WORK TASK: Reproduce, please, only the lines from the first line below to the line containing "You are a computer-use agent. The image size is (946, 1006).", inclusive.

(Pixel coordinate grounding data)

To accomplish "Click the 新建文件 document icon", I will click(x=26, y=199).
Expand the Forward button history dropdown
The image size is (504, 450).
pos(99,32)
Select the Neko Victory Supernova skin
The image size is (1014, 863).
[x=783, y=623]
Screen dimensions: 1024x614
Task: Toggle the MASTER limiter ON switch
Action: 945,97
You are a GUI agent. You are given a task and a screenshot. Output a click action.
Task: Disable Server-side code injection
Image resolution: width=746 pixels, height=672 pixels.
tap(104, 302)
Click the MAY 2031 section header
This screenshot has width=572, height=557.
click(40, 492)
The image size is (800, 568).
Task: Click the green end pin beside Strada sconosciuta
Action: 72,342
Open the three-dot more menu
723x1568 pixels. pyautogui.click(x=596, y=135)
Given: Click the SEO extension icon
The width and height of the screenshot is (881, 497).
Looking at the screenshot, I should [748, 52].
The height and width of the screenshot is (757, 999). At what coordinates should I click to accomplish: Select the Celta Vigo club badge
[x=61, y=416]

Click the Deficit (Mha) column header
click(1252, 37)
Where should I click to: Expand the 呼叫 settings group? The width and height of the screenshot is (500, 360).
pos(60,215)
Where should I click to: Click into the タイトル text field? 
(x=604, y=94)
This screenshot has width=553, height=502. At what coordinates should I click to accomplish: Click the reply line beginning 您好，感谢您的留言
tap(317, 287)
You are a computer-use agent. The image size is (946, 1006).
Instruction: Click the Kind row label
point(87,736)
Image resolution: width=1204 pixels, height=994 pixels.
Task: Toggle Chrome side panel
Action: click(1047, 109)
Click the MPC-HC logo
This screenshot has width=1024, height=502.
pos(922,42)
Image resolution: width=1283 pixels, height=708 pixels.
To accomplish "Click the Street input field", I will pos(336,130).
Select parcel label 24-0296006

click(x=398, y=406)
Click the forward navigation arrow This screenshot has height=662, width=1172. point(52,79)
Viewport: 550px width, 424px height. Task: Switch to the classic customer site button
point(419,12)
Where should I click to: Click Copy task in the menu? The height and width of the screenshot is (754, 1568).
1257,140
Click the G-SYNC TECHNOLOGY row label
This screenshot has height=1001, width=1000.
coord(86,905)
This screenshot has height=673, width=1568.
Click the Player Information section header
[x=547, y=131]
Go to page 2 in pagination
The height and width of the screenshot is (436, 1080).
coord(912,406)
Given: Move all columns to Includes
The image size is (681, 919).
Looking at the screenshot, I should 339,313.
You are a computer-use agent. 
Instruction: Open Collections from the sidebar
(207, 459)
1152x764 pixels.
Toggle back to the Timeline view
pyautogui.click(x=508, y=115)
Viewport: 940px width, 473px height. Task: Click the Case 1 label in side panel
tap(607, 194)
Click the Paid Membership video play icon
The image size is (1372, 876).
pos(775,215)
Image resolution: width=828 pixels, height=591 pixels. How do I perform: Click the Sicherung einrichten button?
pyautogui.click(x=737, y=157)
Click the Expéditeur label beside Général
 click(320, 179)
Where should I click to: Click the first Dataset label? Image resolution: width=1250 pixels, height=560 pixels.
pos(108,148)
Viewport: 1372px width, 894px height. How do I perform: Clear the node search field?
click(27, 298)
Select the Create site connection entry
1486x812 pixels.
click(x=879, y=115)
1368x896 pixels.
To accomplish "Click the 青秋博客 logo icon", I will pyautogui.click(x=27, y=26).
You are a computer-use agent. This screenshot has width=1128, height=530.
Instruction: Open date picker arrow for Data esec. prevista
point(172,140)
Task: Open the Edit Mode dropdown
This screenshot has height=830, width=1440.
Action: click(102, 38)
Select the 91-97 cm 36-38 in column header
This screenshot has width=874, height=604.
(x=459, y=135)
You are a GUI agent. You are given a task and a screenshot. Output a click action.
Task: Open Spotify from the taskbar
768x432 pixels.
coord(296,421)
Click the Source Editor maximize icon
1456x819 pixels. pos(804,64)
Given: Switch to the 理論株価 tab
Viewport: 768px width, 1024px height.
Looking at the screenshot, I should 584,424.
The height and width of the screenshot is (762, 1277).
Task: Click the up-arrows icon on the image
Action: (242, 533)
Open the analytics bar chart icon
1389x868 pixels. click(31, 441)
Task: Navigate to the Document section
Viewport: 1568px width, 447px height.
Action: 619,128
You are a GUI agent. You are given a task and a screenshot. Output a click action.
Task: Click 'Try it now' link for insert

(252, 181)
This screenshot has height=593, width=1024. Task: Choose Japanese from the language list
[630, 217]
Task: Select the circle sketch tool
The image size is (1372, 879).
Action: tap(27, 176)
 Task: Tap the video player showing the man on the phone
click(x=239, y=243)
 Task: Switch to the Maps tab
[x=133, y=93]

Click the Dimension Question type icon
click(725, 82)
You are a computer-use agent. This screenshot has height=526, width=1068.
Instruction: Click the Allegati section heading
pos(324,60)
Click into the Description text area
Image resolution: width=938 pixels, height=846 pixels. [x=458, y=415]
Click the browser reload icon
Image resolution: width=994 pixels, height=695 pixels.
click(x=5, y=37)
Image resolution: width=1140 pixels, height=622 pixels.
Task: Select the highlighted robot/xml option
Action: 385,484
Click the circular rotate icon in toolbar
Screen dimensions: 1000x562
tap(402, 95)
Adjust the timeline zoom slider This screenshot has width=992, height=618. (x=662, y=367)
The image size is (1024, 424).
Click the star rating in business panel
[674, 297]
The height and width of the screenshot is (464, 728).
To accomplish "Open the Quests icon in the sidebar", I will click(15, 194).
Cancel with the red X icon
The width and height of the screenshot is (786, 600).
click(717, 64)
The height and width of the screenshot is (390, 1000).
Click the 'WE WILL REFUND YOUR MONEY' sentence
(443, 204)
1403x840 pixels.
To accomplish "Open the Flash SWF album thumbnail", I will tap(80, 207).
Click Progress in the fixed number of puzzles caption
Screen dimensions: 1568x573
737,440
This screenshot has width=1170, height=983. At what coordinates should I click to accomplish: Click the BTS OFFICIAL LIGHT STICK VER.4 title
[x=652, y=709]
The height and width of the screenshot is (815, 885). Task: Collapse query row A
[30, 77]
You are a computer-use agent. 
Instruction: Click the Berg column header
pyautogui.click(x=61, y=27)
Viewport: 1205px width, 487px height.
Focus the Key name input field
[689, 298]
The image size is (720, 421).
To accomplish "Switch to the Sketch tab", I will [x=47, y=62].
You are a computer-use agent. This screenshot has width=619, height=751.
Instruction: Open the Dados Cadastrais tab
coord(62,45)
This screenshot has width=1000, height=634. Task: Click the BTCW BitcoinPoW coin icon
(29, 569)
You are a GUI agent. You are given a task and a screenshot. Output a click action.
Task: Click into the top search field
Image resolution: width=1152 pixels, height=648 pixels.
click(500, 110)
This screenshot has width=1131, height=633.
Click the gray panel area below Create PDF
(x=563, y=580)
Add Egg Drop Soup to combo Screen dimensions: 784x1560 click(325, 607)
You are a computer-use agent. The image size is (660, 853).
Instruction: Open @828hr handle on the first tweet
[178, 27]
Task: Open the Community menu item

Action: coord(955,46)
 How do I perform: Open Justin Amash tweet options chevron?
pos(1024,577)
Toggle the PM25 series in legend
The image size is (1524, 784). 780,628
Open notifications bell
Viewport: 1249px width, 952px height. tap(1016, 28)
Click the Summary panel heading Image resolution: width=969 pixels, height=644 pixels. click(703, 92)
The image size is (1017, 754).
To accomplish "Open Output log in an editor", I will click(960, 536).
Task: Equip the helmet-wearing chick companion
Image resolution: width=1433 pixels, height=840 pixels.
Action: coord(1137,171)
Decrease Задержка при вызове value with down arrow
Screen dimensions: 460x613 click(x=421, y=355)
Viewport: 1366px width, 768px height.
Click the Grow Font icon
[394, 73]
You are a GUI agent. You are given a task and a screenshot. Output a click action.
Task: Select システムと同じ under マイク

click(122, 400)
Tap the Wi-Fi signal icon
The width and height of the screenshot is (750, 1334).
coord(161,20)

TASK RESULT:
To accomplish "Click the 新建文件 document icon", I will click(x=26, y=199).
Expand the Forward button history dropdown
The image size is (504, 450).
pos(99,32)
Select the Neko Victory Supernova skin
The image size is (1014, 863).
[x=783, y=623]
Screen dimensions: 1024x614
Task: Toggle the MASTER limiter ON switch
Action: 945,97
You are a GUI agent. You are given a task and a screenshot. Output a click action.
Task: Disable Server-side code injection
Image resolution: width=746 pixels, height=672 pixels.
tap(104, 302)
Click the MAY 2031 section header
This screenshot has width=572, height=557.
click(40, 492)
The image size is (800, 568).
Task: Click the green end pin beside Strada sconosciuta
Action: 72,342
Open the three-dot more menu
723x1568 pixels. pyautogui.click(x=596, y=135)
Given: Click the SEO extension icon
The width and height of the screenshot is (881, 497).
Looking at the screenshot, I should [748, 52].
The height and width of the screenshot is (757, 999). At what coordinates should I click to accomplish: Select the Celta Vigo club badge
[x=61, y=416]

Click the Deficit (Mha) column header
click(1252, 37)
Where should I click to: Expand the 呼叫 settings group? The width and height of the screenshot is (500, 360).
pos(60,215)
Where should I click to: Click into the タイトル text field? 
(x=604, y=94)
This screenshot has width=553, height=502. At what coordinates should I click to accomplish: Click the reply line beginning 您好，感谢您的留言
tap(317, 287)
You are a computer-use agent. The image size is (946, 1006).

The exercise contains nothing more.